Product Update: Datum Improvements
Juha Kiili / July 07, 2021
What is a datum anyway?
Datum is a version-controlled file inside the Valohai platform. Every datum is immutable by design. Once it is created, it can't be changed. This is very important for maintaining reliable reproducibility, but sometimes you want to be more dynamic.
We have introduced three new improvements for more flexibility over datums:
Datum alias works as a virtual bucket. It is not immutable - the data can change - but on the surface, it looks and feels just like the classic datum. Valohai keeps track of the changes, too. If you used a datum alias 6 months ago to train your model, you will get the same result today if you reproduce the experiment.
One scenario where this is useful is creating asynchronous pipelines. Let's say you have a pipeline that preprocesses data and then you have another pipeline for the actual training. Your preprocessing pipeline can now output into an alias, which in turn is consumed by your training pipeline. This allows for these two pipelines to be completely decoupled. Running the training pipeline is no longer tied to running the preprocessing pipeline or vice-versa. It was already possible to do this without datum aliases, but this new built-in approach ensures robust end-to-end versioning and fully decouples your pipelines from any specific data store, too.
Another new feature is datum adoption. This simply means that you can now adapt any existing data to the Valohai platform versioning system.

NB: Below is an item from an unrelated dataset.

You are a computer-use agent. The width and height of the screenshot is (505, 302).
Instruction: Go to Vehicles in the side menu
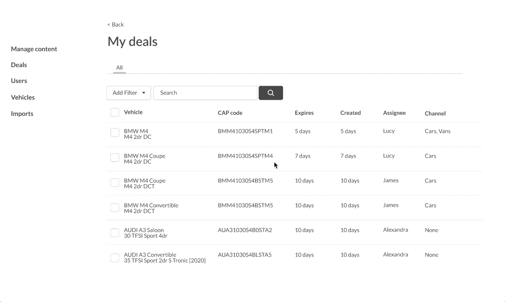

Previously our customers would start getting the benefit of datum versioning once they started producing new artifacts inside the platform, but now they have the opportunity to adopt any existing files to the versioning system from day one.
The last improvement is datum metadata. Previously in Valohai, your metrics were always linked to the execution that created the model. Valohai has the ability to track that metadata from the model back to the execution, but we felt like users should be able to link metadata directly with the model datum, too.